GSA Annual Meeting in Denver, Colorado, USA - 2016

Paper No. 39-11
Presentation Time: 4:15 PM

HIGH ALTITUDE BALLOONING WITH PRE- AND IN-SERVICE TEACHERS AS A MEANS TO CONNECT AUTHENTIC INVESTIGATION TO K-12 SCIENCE STANDARDS


URBAN, Michael J., Department of Professional Education, Bemidji State University, 1500 Birchmont Dr. NE, Bemidji, MN 56601 and KROEGER, Timothy J., Center for Environment, Economic, Earth & Space Studies, Bemidji State University, 1500 Birchmont Drive NE, Bemidji, MN 56601, murban@bemidjistate.edu

The Next Generation Science Standards (NGSS) recommend using authentic scientific inquiry and investigation to provide K-12 students opportunities to learn and practice Science, Technology, Engineering, and Mathematics (STEM). Many individual states’ standards follow suit. High altitude ballooning (HAB) offers opportunities for students and teachers to design science experiments, construct payloads for collecting research data from tropospheric and stratospheric altitudes, and participate in balloon launch and recovery field experiences. Post launch and recovery, the participants test their research hypotheses by examining, refining, plotting, and interpreting raw data. HAB investigation is not limited to atmospheric and geoscience applications; it also provides prospects for interdisciplinary topic exploration and consideration of NGSS cross-cutting concepts like cause and effect, stability and change, systems, and patterns. Involving pre-service and in-service STEM and elementary teachers in HAB models activities and experiences they may then use in their classrooms with their students.

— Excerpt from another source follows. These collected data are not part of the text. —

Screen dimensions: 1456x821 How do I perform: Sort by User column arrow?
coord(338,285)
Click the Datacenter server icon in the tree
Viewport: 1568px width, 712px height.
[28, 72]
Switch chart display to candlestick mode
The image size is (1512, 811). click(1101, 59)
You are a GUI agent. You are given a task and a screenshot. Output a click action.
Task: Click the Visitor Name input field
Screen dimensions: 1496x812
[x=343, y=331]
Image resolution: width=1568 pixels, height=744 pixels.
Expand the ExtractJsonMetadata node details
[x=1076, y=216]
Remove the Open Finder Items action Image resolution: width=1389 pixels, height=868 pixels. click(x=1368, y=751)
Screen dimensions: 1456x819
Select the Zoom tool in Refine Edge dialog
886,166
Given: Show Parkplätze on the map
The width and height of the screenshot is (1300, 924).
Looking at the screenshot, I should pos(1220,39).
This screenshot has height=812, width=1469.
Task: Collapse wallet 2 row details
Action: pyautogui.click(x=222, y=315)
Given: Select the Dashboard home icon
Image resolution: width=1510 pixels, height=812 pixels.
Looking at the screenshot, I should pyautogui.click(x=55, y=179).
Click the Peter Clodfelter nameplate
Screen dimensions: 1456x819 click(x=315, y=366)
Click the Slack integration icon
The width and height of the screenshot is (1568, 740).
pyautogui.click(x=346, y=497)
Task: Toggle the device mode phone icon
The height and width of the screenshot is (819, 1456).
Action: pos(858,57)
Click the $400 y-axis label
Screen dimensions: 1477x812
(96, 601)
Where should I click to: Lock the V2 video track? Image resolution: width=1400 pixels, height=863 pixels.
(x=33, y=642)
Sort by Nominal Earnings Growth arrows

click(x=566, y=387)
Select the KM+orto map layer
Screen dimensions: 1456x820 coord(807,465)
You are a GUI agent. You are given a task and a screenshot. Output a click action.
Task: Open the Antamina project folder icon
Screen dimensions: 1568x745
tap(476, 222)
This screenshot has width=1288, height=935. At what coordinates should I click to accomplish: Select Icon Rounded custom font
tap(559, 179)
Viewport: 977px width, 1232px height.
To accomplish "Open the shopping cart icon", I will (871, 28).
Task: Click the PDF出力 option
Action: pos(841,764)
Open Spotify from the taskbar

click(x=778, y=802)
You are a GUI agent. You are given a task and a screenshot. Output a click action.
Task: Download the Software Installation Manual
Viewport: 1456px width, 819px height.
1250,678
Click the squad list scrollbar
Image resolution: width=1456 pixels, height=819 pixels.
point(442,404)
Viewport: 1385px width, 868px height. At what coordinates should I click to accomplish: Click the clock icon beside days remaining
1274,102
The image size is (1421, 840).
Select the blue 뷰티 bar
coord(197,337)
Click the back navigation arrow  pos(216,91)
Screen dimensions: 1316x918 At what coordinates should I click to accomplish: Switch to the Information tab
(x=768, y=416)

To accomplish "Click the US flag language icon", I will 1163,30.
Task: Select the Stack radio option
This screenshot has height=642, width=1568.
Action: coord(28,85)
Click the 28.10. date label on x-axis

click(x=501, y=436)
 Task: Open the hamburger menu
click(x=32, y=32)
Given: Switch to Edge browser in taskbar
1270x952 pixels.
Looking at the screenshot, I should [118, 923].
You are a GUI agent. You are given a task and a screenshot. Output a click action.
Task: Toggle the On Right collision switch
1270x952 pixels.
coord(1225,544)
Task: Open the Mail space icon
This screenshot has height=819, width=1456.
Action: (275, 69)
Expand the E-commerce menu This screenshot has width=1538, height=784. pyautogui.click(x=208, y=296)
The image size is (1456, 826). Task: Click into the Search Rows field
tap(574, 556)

A small group of teachers and teacher candidates participated in a HAB activity wherein they designed investigations to meet specific middle or high school state and national science standards. Each participant worked with a partner to select science standards to meet by designing an investigation to yield data appropriate for analysis in a middle or high school classroom. The investigations modeled activities K-12 students might identify and provided teachers experience preparing them to facilitate instruction and payload design for use in their future classrooms and with their future students. Several of the teachers participated in the launch and recovery of the HAB materials, and all students manipulated, refined, and analyzed the collected data. The teacher-derived investigations included using sensors with dataloggers, probes, and the inclusion of materials within payloads as components of controlled experiments. Examples of the standards addressed by the investigations, the findings, and classroom contexts for use will be shared. Survey data about the participants’ perspectives will also be shared.